So after this chaotic introduction, we accidentally found ourselves in a nice and quiet place where we could rest in a shade and unravel the growing confusion. It was the Clay Studio, a charming and atmospheric cafe. I’m sure it would be lovely to stay there for a lazy drink, but we were just starting our tour. We took a short look around, checked the map, decided on a route and took some photos. Hopefully, we will manage to come back there one day for a cup of coffee.

From the Studio we walked to the Wat Pan Whaen. Finally, a Thai Buddhist temple! I was, obviously, dressed unproperly, so we haven’t entered the buildings, only took a quick look in the outdoors.

We passed the Wat Phrachao Mengrai to which we will have to come back again. We only saw a rear side of the Wat, a charming little building on a roof of which a squirrel was running. Yes, that was the most interesting part for my Little Rascals.

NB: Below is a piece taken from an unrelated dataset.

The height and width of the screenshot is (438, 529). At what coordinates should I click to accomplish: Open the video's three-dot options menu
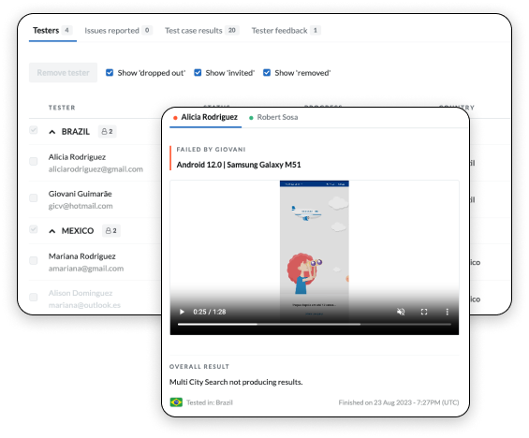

I haven’t taken any photos of the streets in the old city, I will have to do it on another occasion. It wasn’t easy as both boys were still struggling after the travel and finding themselves in yet another new and unknown place. Chaos, I’m telling you! But I couldn’t resist taking a photo of this tiger, in case we wouldn’t find it again.

We entered one of the tailor shops as I wanted to buy something to cover or “dress properly” when visiting more Wats and then we decided to have an early lunch in Mae Pa Sri restaurant. It’s a cozy place with delicious food, friendly staff, and very affordable prices (around 500 baht / 13 euro for a lunch for all of us). I fell in love with their sticky rice and the juice jars were huge! We will definitely be coming back there!

After lunch, we went to the Wat Phra Sing, one of the biggest and most important temples within the old city walls.

Inside the Main Prayer Hall

N meets Naga

Assembly Hall (Wiharn)

Inside the Ordination Hall

Chedi

Next, we walked down the Rachadamnoen Rd. Despite the drizzle, first vendors were preparing their stands for the coming night market.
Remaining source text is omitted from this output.